6. A conduit fitting according to any one of the preceding claims, wherein the body is formed by being moulded on opposite sides of the flange simultaneously.

7. A conduit fitting according to any one of the preceding claims, wherein the body is formed by injection moulding the body around the flange.

8. A conduit fitting according to any one of the preceding claims, wherein the conduit fitting includes a flange support member formed integrally with the body for providing support to the flange .

9. A conduit fitting according to any one of the preceding claims, wherein the conduit fitting includes an abutment member that covers the flange portion and which extends into and around the periphery of the aperture, so providing a surface against which the opposite ends of each conduit abut .

10. A conduit fitting according to any one of the preceding claims, wherein the flange extends inwardly from the periphery of the aperture to at least the shell thickness of one of the two conduits.

11. A conduit fitting according to any one of the preceding claims, wherein the conduits are pipes.

12. A conduit fitting according to claim 11, wherein the conduit fitting is a pipe fitting.

13. A conduit fitting according to any one of the preceding claims, wherein the flange is formed integrally with the pipe fitting.

14. A conduit fitting according to any one of the preceding claims, wherein the flange is disposed radially about the axis of a circular pipe fitting so as to prevent cracking of the slab.

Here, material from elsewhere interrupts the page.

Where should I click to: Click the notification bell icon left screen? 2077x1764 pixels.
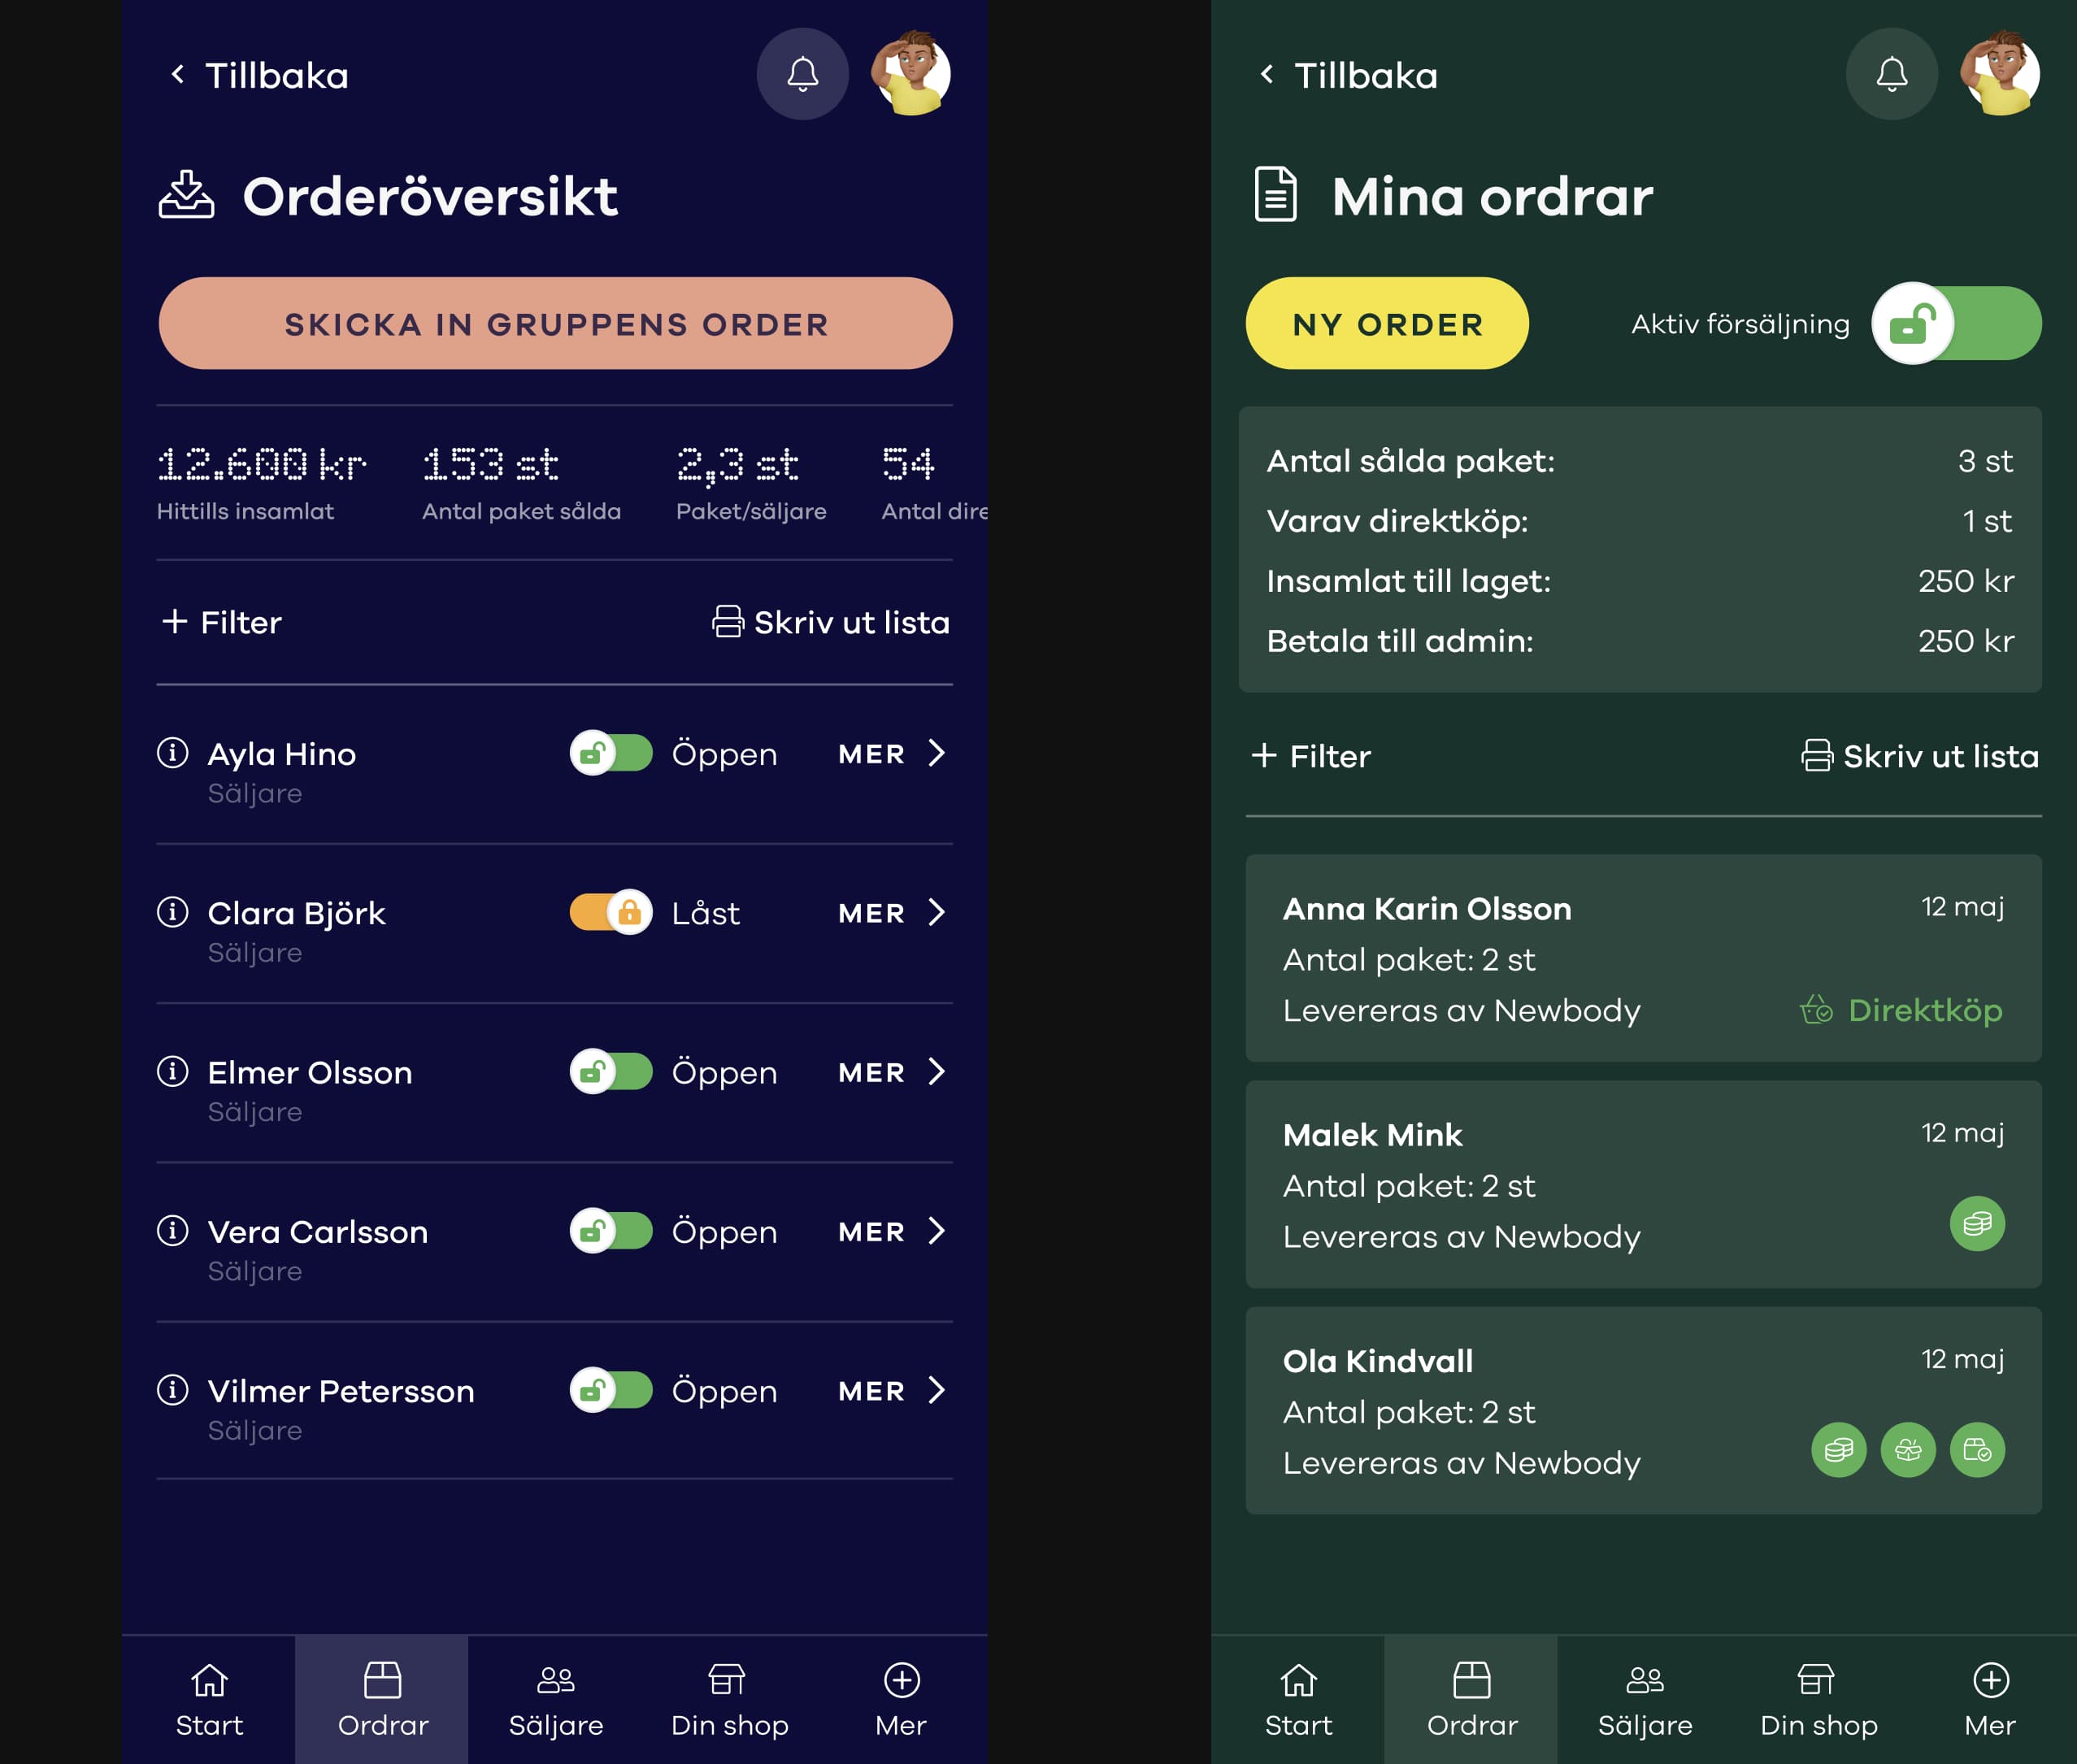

15. A conduit fitting according to any one of the preceding claims, wherein the flange is made from a non- corrosive material.

16. A conduit fitting according to claim 15, wherein the flange is made of stainless steel or brass mesh which provides a surface to which wet concrete binds so as to prevent the concrete from cracking when it dries.

17. A conduit fitting according to claim 15, wherein the fitting is formed from plastic mesh, so that the mesh allows the pipe to bond with the mesh.

18. A conduit fitting according to claim 16 or claim 17, wherein the diameter of the holes of the stainless steel mesh are less than 0.51 mm.

19. A conduit fitting according to any one of the preceding claims, wherein flange extends at least 20 mm from the periphery of the body.

20. A conduit fitting according to any one of claims 9 to 19, wherein the body, abutment member and flange are made from a material which is resistant to degradation by termites .

21. A conduit fitting according to any one of claims 9 to 20, wherein the body, abutment member and flange are made from a material with a shore hardness of more than 80.

22. A conduit fitting according to any one of claims 9 to 21, wherein the body, abutment member and flange are made from a plastic material such as NYLON 12, NYLON 11 or any combination thereof .

23. A method for manufacturing a conduit fitting for joining two conduits embedded in a concrete slab and which in use, prevents the passage of termites between said conduits, the method including the steps of locating a flange in a mould, and then introducing a plastic material within the mould to form a body having an aperture therethrough and in which the flange extends out from and around the periphery of the body, and also extends into the aperture and around the periphery of the aperture.

24. A method according to claim 23, wherein the moulding step employs the technique of injection moulding.

25. A method according to claim 23 or claim 24, wherein the injection moulding occurs at a temperature of 230┬░C.

26. A method according to any one of claims 23 to 26, wherein the injection moulding occurs within a pressure range of 70 to 180 MPa.